(Data listing)

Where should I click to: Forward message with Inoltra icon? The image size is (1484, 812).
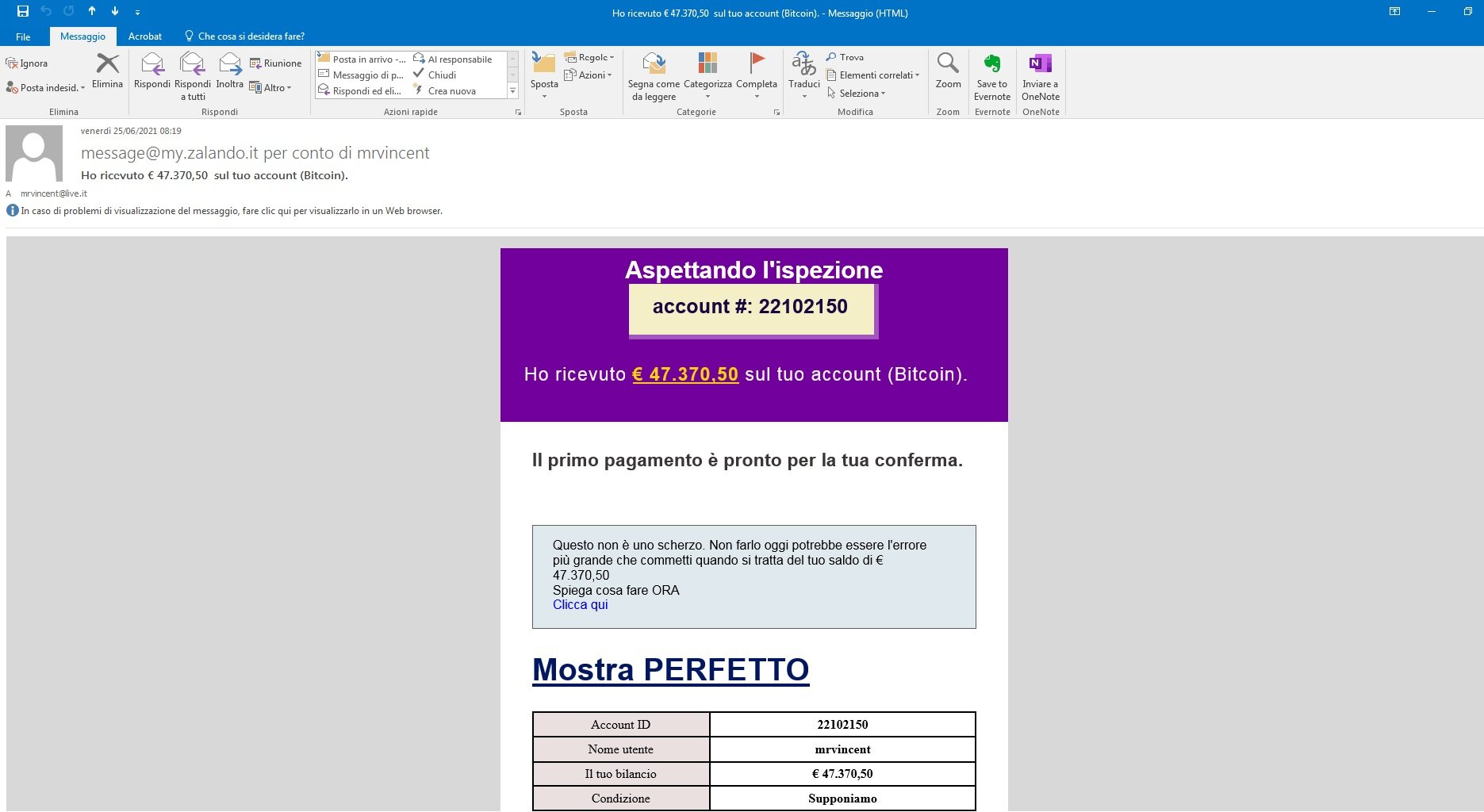pyautogui.click(x=230, y=64)
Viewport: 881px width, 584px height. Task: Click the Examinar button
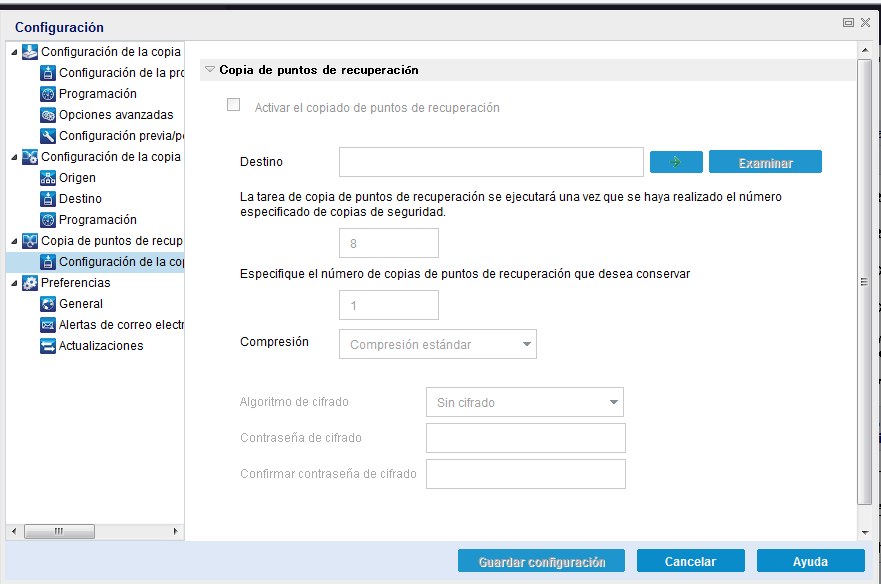765,161
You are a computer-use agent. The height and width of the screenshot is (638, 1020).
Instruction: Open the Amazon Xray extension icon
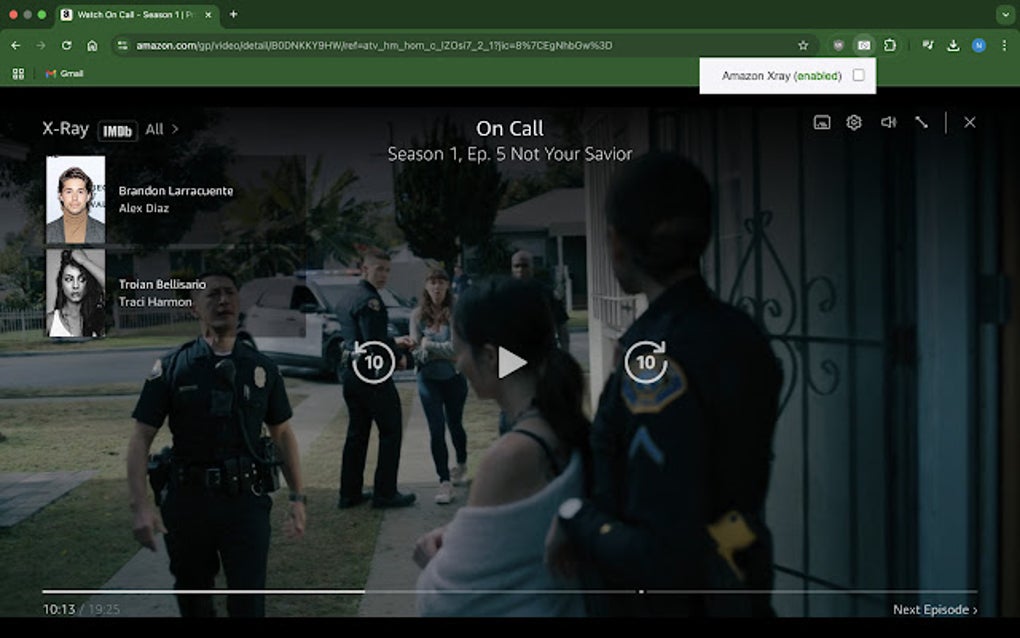tap(866, 45)
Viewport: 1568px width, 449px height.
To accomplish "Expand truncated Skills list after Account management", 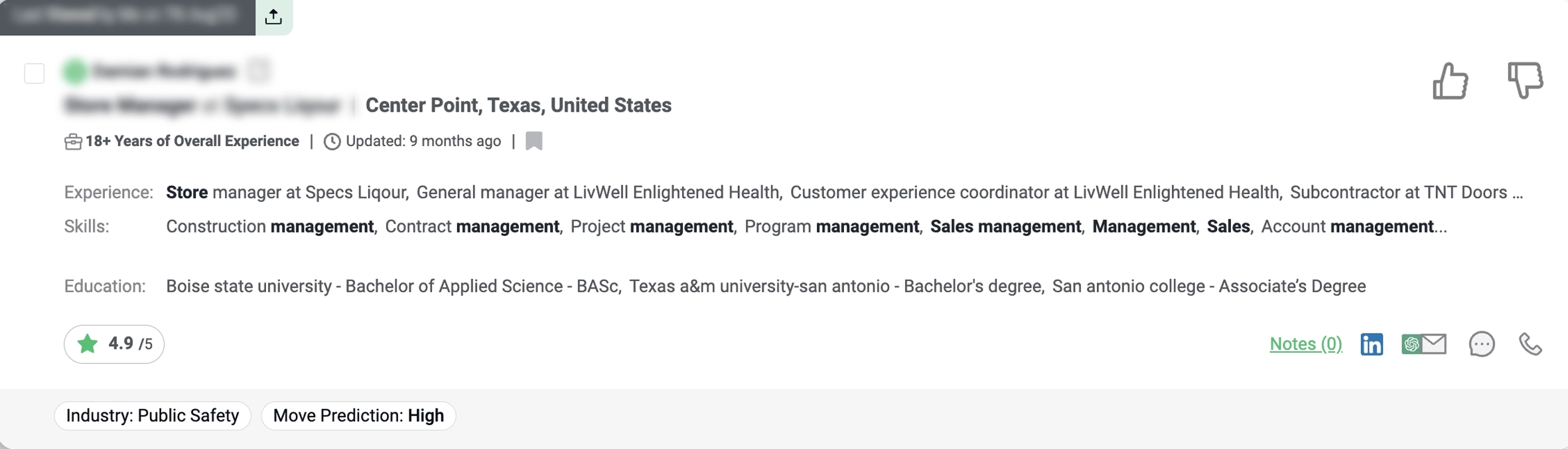I will point(1441,227).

(End Data listing)

* **What you will do**: Only exact lines belong in the answer: those from the beginning of the entries above through the line holding "You are a computer-use", with no pictures.

* **Exercise response**:
Where should I click to: Forward message with Inoltra icon? The image size is (1484, 812).
pyautogui.click(x=230, y=64)
Viewport: 881px width, 584px height. Task: Click the Examinar button
765,161
You are a computer-use agent. The height and width of the screenshot is (638, 1020).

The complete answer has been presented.